§ **PROMPT**:
Given the records below, pull every line with the word "computer" into the answer.
++++ PROVIDED RECORDS
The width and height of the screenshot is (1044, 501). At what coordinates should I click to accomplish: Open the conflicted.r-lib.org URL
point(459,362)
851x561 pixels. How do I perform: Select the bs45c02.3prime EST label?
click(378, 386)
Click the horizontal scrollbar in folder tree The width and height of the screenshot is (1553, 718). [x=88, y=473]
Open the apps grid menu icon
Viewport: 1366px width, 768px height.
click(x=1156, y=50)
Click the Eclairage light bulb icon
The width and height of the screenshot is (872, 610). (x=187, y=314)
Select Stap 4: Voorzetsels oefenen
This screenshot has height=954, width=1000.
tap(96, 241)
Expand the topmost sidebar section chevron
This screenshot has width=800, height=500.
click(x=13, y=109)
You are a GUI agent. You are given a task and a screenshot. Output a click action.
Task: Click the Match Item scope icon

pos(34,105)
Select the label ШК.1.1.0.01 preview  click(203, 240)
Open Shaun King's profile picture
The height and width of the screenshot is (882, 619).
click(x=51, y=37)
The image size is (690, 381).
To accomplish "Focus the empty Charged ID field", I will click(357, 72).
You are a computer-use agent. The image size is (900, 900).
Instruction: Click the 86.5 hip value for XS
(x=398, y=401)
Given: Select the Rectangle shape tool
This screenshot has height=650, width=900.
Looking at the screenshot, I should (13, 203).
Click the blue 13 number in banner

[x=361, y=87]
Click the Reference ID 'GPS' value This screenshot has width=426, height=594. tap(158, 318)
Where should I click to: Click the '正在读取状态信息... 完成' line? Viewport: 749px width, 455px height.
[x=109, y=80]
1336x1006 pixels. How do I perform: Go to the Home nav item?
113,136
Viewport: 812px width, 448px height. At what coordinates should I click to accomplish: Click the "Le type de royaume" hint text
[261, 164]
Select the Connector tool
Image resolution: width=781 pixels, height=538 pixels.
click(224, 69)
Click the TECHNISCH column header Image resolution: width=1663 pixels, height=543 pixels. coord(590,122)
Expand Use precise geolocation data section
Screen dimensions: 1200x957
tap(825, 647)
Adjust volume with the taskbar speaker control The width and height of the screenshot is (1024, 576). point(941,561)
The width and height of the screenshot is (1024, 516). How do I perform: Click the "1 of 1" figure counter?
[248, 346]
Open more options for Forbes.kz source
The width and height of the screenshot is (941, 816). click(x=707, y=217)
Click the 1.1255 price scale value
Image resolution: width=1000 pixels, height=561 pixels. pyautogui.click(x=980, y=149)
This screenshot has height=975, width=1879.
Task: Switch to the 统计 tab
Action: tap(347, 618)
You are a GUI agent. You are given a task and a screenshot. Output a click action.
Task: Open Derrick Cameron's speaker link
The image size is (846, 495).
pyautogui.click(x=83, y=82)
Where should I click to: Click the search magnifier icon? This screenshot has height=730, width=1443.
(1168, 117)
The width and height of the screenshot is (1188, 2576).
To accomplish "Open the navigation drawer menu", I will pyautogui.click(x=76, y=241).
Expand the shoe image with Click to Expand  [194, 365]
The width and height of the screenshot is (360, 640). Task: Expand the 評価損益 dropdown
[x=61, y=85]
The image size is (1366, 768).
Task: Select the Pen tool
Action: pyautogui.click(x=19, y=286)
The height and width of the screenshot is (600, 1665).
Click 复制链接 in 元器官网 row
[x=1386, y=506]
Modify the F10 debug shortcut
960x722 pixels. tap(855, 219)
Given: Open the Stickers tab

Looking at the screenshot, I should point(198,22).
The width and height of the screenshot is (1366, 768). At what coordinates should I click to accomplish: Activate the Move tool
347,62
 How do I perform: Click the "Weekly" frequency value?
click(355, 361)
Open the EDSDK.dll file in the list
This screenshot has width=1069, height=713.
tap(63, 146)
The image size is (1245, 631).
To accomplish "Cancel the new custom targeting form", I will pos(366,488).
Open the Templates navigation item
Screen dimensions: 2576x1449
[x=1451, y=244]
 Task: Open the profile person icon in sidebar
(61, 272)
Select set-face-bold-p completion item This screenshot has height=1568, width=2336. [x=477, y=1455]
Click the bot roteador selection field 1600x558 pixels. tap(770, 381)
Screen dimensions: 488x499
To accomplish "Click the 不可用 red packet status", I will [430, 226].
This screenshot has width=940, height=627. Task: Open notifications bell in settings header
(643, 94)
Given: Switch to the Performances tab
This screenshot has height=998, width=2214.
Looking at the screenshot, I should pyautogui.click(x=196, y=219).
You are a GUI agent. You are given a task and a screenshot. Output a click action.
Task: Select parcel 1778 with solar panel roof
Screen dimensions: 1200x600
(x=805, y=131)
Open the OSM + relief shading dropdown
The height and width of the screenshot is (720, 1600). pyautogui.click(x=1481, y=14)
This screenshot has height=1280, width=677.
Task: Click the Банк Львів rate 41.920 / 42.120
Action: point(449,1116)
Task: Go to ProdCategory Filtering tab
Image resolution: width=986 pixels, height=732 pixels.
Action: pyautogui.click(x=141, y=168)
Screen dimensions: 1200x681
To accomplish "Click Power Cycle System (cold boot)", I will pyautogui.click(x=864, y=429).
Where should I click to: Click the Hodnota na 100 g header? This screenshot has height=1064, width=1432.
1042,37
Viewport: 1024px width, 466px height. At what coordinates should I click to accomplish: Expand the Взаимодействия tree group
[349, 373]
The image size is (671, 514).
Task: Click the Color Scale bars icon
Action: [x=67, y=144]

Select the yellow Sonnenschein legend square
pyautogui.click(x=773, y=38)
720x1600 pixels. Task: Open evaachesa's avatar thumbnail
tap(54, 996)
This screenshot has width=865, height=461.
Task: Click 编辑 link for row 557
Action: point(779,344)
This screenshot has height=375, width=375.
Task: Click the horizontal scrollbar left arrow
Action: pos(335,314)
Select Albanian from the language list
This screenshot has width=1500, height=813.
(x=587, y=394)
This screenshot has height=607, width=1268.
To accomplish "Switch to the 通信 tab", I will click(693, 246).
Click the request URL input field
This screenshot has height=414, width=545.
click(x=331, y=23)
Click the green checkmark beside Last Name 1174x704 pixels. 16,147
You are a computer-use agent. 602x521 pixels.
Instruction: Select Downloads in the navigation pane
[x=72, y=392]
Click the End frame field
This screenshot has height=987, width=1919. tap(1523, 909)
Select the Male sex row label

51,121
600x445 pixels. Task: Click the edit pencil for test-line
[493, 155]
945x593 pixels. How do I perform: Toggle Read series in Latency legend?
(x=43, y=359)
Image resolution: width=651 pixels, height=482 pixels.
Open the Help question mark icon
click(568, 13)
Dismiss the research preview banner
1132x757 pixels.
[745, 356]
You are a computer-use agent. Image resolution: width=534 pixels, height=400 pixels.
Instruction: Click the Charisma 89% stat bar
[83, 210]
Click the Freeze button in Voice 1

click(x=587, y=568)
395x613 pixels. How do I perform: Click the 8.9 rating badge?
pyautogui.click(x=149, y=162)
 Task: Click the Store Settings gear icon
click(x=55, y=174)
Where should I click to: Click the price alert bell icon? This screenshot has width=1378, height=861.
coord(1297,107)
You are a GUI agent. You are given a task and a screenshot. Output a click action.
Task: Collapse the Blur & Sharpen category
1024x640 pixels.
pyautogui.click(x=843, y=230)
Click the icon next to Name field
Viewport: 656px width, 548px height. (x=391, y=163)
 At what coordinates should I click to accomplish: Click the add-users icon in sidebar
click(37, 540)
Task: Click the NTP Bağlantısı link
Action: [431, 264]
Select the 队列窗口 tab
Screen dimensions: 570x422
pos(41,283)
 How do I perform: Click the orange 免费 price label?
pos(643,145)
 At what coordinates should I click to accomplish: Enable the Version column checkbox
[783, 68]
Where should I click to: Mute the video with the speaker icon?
++++++++
§ **REPLY TO THE TASK**:
You are a computer-use agent. The image size is (900, 900).
You are a computer-use agent. 602x521 pixels.
You are a computer-use agent. Image resolution: width=534 pixels, height=400 pixels.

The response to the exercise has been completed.